Extended Data Fig. 1 Variability superimposed on external forcing.

Ozone trends from 2005–2018 in individual WACCM realizations (top two rows, with the realization number indicated in the title of each panel) and in individual models from the CCMI-1 (last four rows, with model names indicated in the title of each panel) under the refC2 scenario. The MLS observed trend is shown in the bottom-right panel.

Extended Data Fig. 2 Ozone trends owing to different forcings.

Ensemble-mean ozone trends (2005–2018) averaged over ten WACCM members for each scenario. Results indicate the forced responses in ozone owing to: combined time-evolving GHG and ODS forcing (refC2) (a), evolving GHG forcing only (fODS) (b) and evolving ODS forcing only (fGHG) (c). A detailed description of each scenario is given in Methods. The observed ozone trend from the MLS in 2005–2018 is also shown in panel d for visual comparison with forced ozone trends owing to different forcings.

Extended Data Fig. 3 Ozone variability modulated by external forcing.

Similar to Fig. 2 but for the CCMI models. Note that the spread in ozone trends in the CCMI arises not only from internal variability but also from cross-model differences and errors (discussed in detail in Methods). This convolving of internal variability with model differences and errors contributes to the larger noise in panel a compared with the noise derived from the WACCM single-model refC2 ensemble in Fig. 2b.

Extended Data Fig. 4 The local S/N characteristics of ozone changes.

Similar to Fig. 3 but with results for the CCMI models.

Extended Data Fig. 5 The local S/N pattern of ozone changes.
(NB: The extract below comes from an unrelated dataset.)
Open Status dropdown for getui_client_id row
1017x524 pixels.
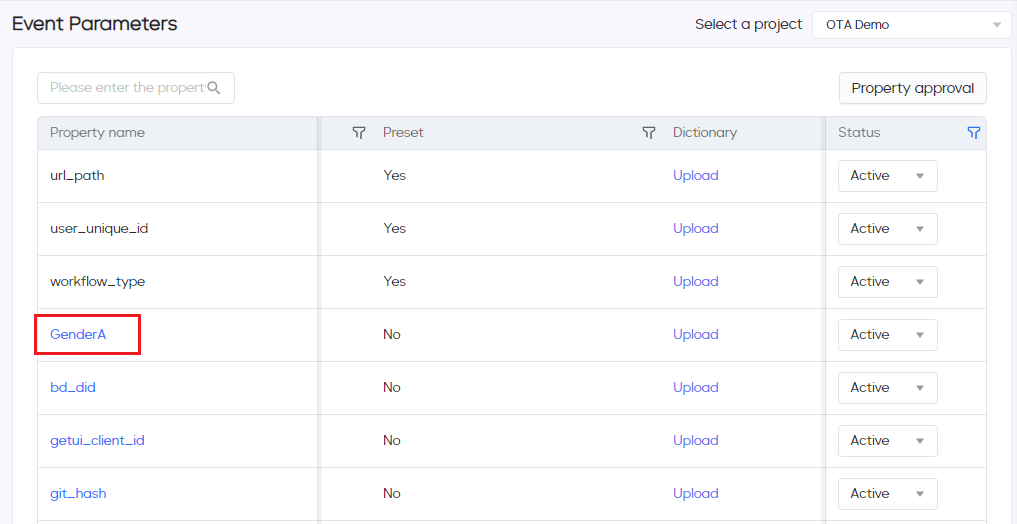(x=887, y=441)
Similar to Fig. 3 but for signal and noise estimates based on ozone trends over 2005–2023 (rather than over 2005–2018). There is a marked decrease in the MLS ozone in October and November in the mid-stratosphere and in January to May in the lowermost stratosphere. This raises the question of whether these two features may be linked. The bottom panel shows the time series of ozone mixing ratios from the MLS in October at 12.1 hPa (blue) and in February at 82.5 hPa (orange). The decrease in February at 82.5 hPa is mainly because of continued low ozone after 2021 (panel c), which lags the behaviour in October by about a season, suggesting that they may be linked.

Extended Data Fig. 6 Time of emergence of springtime TCO recovery.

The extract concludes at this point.